> **Your goal**: The records below are to be transcribed exactly from their first line to the line that has "1252x669 pixels.", inclusive, with every picture omitted.

> **Stored items from a collection**:
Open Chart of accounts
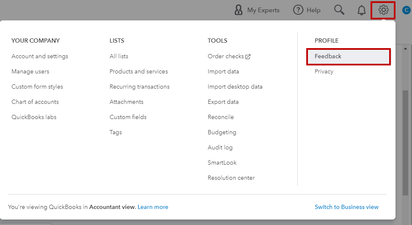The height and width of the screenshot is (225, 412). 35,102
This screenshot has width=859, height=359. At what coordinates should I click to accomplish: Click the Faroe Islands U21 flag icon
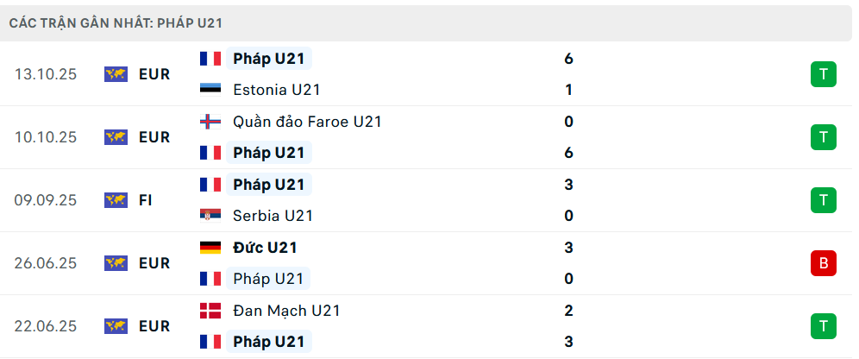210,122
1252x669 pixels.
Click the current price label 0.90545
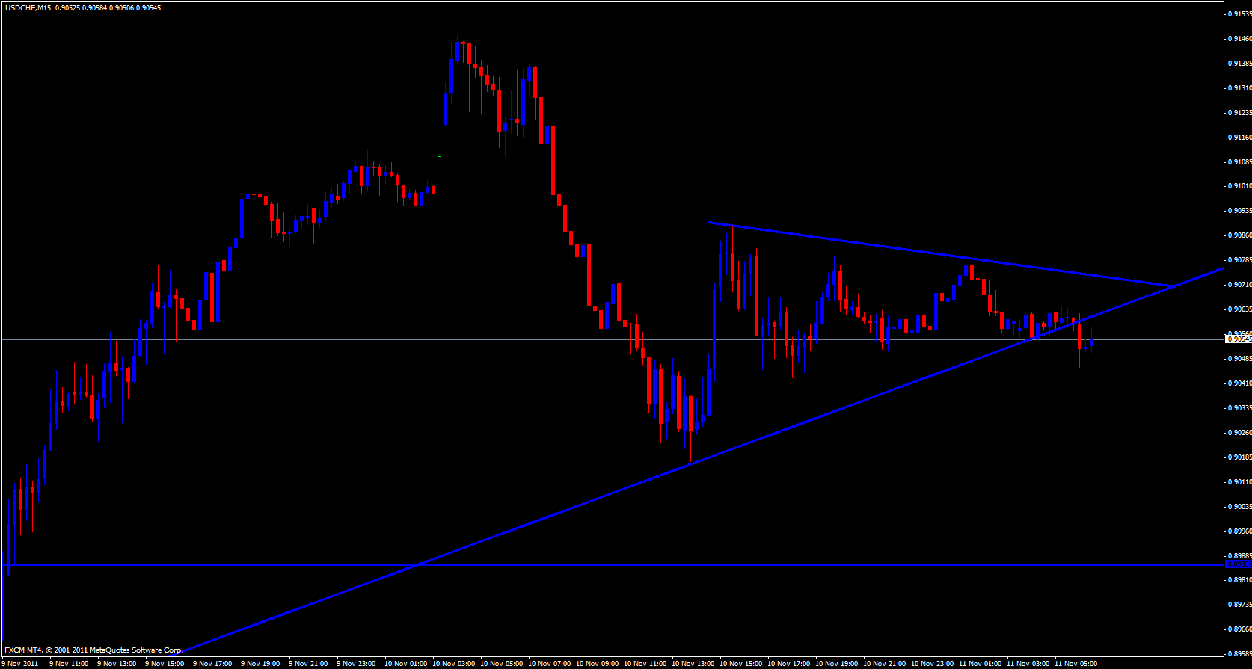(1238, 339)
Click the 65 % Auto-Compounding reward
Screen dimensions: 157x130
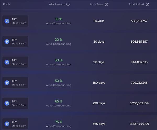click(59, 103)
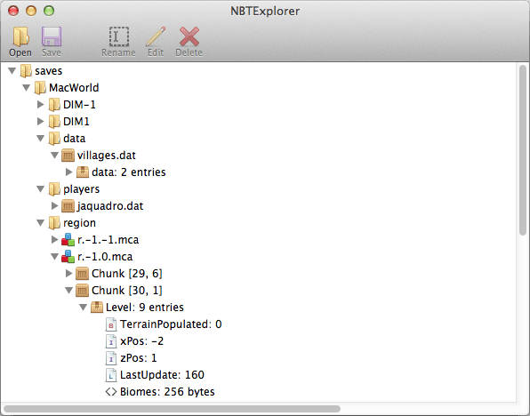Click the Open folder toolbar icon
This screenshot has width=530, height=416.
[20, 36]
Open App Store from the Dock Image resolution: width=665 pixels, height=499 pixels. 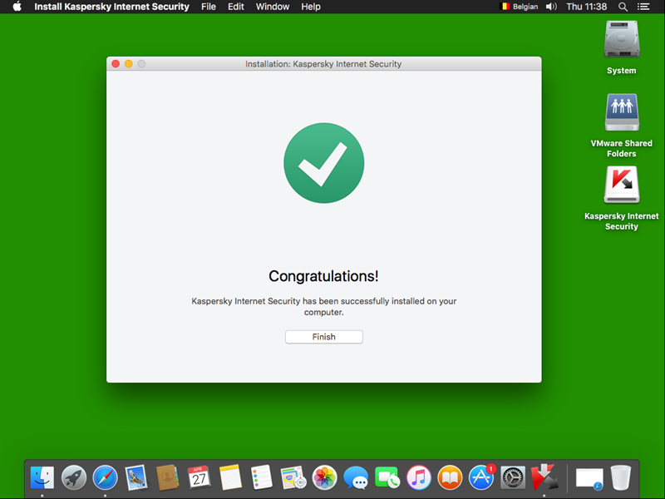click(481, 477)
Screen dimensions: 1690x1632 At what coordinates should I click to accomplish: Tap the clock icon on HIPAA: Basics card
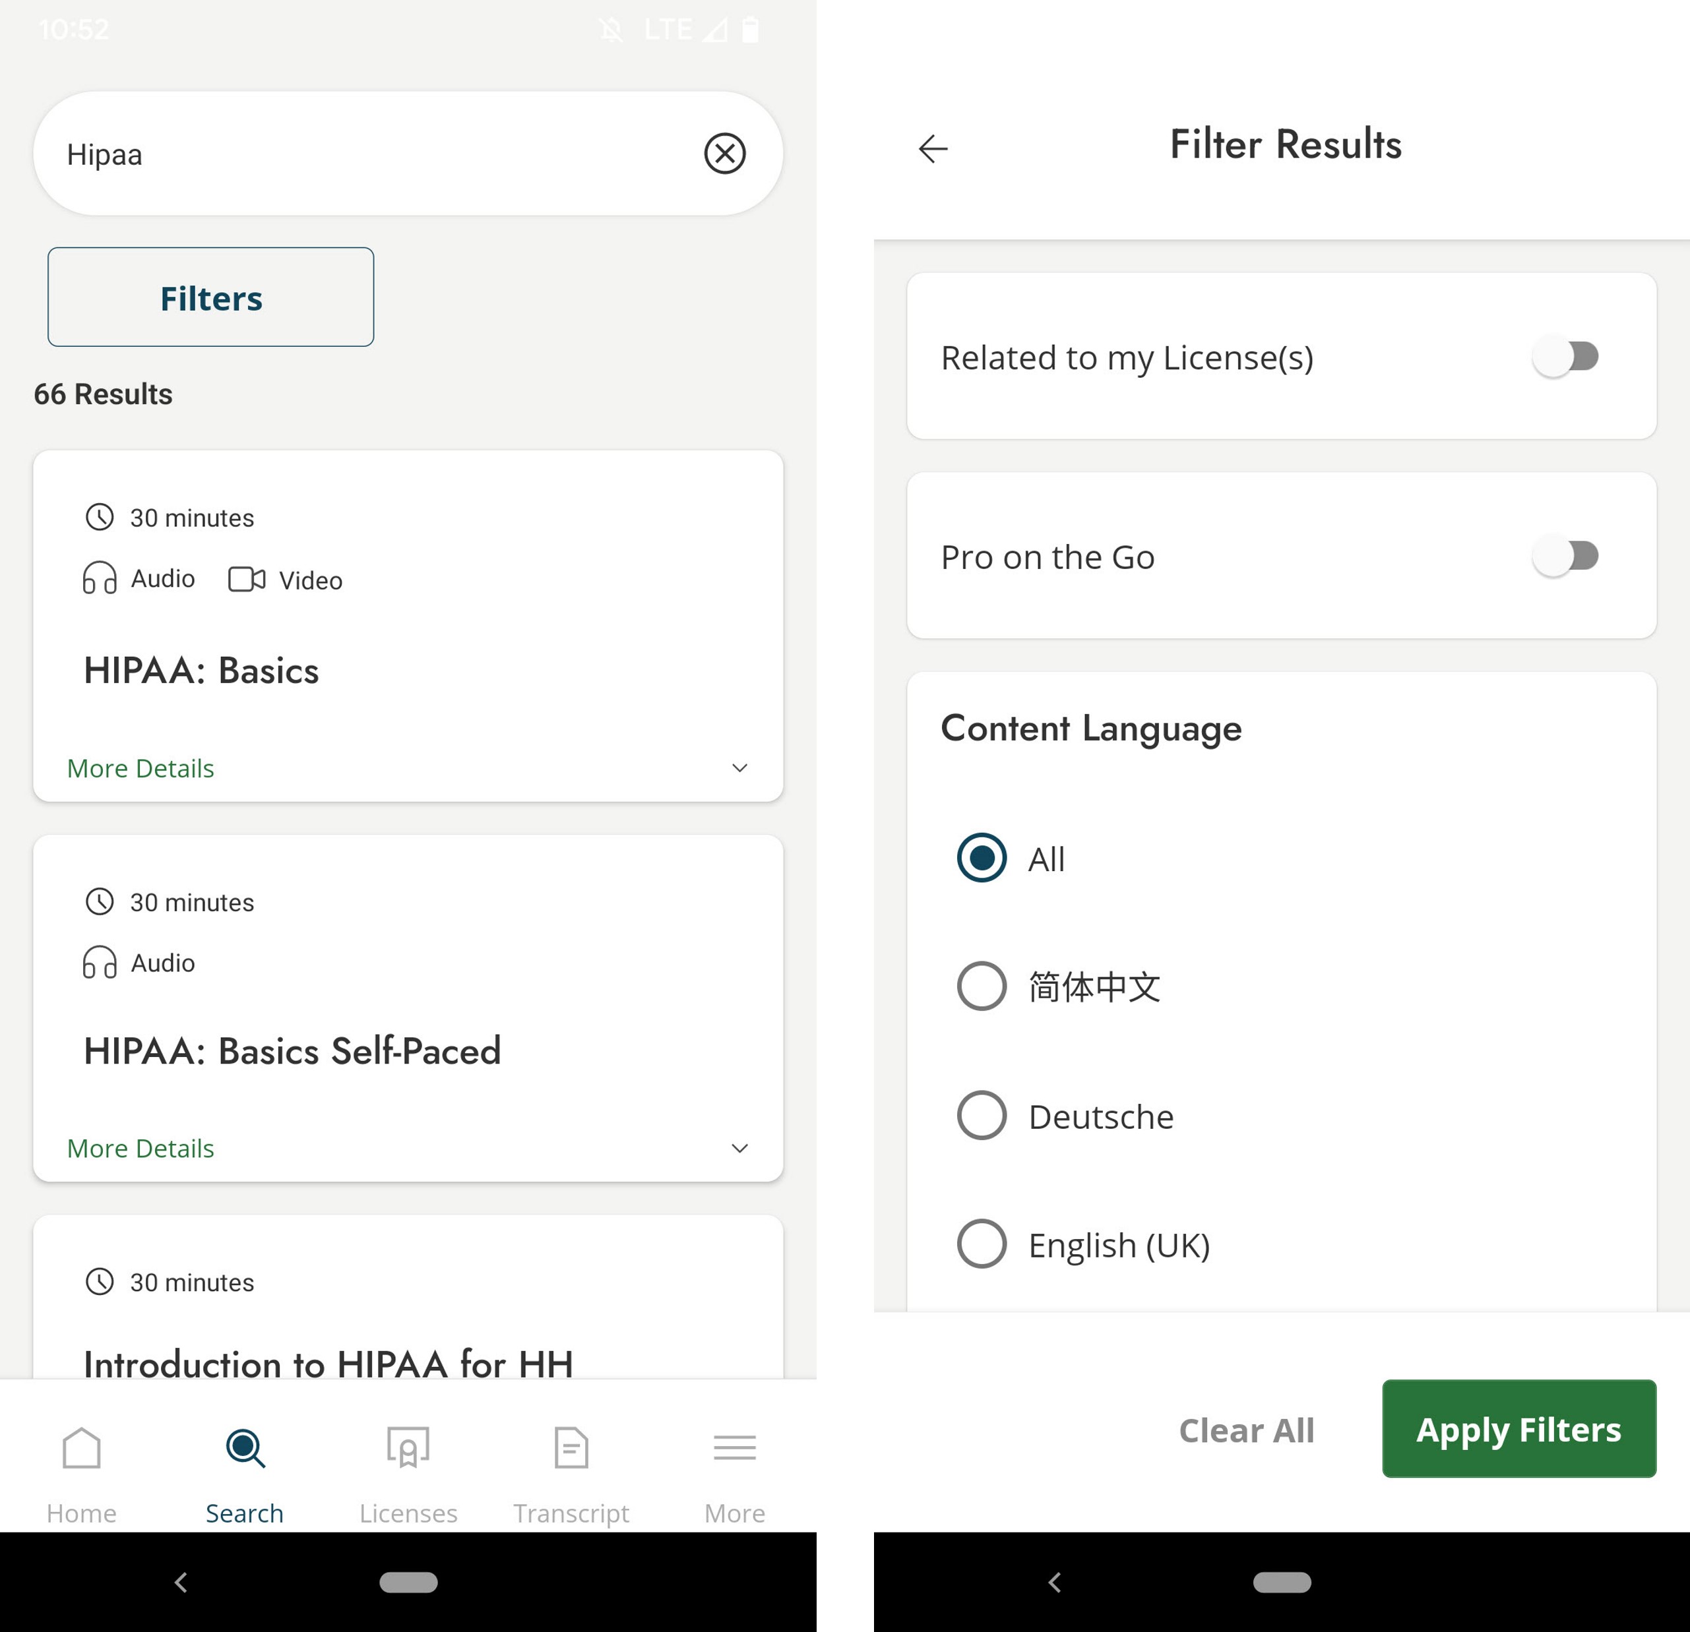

> **Solved exercise**:
Open Chart of accounts
The height and width of the screenshot is (225, 412). 35,102
This screenshot has width=859, height=359. At what coordinates should I click to accomplish: Click the Faroe Islands U21 flag icon
210,122
1252x669 pixels.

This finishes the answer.